Ausstellungen

Katja Blomberg im Gespräch

Katja_Blomberg_3_c_Haus_am_WaldseeFrau Blomberg, müssen Sie wirklich bald schließen?
Zum Glück nicht. Wir haben einen Spendenaufruf an die Mitglieder unseres Fördervereins geschickt und diese über unsere finanzielle Situation in aller Offenheit aufgeklärt. Und in weniger als vierzehn Tagen haben wir 40?000 Euro Spenden bekommen. Mit diesem unglaublichen Zuspruch ist unser laufendes Jahr finanziert. Das ist schon fast eine Demonstration bei ungefähr 600 Mitgliedern. Sie haben uns in der Not gerettet.

Sie haben Anfang März auch Lottomittel bekommen.
Ja, aber man muss beide Bereiche trennen. Das eine sind die Betriebskosten, die haben wir durch die Spenden finanziert. Lottomittel beantragen wir immer wieder für unsere Projekte.

Welche Ausstellung planen Sie mit dem Geld?
Ab Anfang Juni zeigen wir „Wie kommt das Neue in die Welt“ mit zehn internationalen Bildhauern aus Berlin: Jeppe Hein, Alicja Kwade, Michael Beutler und andere.

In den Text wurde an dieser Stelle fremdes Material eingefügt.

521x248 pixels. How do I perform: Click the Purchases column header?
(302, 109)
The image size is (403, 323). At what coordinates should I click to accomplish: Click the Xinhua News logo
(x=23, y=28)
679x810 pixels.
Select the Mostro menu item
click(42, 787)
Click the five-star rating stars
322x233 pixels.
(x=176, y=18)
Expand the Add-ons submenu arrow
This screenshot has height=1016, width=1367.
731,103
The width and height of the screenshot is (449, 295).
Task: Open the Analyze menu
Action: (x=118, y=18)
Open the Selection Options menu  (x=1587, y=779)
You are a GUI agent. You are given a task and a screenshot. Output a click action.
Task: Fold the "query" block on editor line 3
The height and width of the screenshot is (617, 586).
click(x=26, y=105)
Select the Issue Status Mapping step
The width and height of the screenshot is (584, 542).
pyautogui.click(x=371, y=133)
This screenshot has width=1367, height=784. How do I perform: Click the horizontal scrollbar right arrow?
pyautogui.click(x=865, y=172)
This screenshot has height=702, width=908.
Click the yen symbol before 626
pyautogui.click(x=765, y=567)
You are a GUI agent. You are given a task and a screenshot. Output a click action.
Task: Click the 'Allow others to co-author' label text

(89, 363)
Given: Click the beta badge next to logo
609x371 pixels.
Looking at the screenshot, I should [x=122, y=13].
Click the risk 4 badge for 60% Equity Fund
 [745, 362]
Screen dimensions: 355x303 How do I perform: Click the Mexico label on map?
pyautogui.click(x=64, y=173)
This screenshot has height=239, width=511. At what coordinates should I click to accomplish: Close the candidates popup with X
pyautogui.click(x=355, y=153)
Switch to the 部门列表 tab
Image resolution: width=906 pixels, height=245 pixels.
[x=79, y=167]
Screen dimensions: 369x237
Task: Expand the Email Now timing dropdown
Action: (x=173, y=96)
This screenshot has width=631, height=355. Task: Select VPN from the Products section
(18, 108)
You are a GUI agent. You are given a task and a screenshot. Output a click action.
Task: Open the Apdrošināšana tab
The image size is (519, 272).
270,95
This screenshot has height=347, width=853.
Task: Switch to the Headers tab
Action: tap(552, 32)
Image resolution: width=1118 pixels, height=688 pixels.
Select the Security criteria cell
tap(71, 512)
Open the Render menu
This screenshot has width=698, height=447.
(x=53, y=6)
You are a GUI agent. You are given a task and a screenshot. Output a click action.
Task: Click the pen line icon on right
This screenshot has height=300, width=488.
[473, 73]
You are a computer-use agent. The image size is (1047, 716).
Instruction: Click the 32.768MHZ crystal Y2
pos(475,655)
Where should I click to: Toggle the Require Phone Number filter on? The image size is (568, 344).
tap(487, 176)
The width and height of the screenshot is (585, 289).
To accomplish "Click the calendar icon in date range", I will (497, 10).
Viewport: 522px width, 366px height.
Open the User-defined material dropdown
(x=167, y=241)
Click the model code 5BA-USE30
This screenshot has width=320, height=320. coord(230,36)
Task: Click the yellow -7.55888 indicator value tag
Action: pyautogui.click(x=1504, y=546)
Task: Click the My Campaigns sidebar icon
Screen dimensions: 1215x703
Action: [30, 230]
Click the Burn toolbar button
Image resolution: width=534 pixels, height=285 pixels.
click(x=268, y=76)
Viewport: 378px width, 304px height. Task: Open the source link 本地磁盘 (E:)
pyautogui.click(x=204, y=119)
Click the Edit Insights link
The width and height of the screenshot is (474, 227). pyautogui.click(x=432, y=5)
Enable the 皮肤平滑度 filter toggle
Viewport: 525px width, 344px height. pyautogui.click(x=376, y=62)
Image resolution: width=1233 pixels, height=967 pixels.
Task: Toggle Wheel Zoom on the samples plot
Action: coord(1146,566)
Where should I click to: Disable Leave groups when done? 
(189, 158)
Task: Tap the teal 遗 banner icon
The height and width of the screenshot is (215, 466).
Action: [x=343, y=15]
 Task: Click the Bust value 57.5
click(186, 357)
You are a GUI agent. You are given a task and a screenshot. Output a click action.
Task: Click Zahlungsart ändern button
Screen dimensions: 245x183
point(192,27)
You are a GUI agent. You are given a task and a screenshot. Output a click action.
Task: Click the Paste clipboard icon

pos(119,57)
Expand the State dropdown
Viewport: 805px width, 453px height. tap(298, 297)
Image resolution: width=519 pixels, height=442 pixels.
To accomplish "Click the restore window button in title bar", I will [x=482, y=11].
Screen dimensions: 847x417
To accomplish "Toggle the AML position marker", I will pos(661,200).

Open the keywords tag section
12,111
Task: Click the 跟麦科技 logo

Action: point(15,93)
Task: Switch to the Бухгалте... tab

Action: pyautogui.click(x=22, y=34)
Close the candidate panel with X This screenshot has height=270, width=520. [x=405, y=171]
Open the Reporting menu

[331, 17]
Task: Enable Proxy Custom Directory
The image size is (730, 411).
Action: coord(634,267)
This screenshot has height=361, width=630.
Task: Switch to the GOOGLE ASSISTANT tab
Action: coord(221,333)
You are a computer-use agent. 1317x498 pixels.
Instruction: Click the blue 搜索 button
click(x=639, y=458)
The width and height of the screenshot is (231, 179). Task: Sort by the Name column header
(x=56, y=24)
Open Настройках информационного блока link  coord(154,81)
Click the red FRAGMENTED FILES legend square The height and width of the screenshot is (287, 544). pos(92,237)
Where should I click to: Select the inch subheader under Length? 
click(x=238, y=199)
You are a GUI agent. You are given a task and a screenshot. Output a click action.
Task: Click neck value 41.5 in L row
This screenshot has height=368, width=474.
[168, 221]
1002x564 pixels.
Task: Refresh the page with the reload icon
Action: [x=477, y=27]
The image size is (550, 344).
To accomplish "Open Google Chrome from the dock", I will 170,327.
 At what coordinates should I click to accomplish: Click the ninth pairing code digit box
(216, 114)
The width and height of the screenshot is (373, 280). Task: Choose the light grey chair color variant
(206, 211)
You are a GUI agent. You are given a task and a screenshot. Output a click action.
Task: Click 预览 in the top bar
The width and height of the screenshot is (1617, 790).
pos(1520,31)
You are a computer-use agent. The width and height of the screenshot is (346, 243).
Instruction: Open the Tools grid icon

Können Sie jetzt aufatmen?
Nur kurzfristig. Dank der Spenden haben wir für dieses Jahr wieder den Normalzustand erreicht und Zeit gewonnen, um mit Senat und Bezirk über eine langfristige Lösung zu verhandeln. Wir zeigen zeitgenössische Kunst, berlinbezogen und auf hohem Niveau. Ich würde mir wünschen, dass wir eines Tages mehr Geld haben, sodass wir nicht immer fürchten müssen im Waldsee zu ertrinken.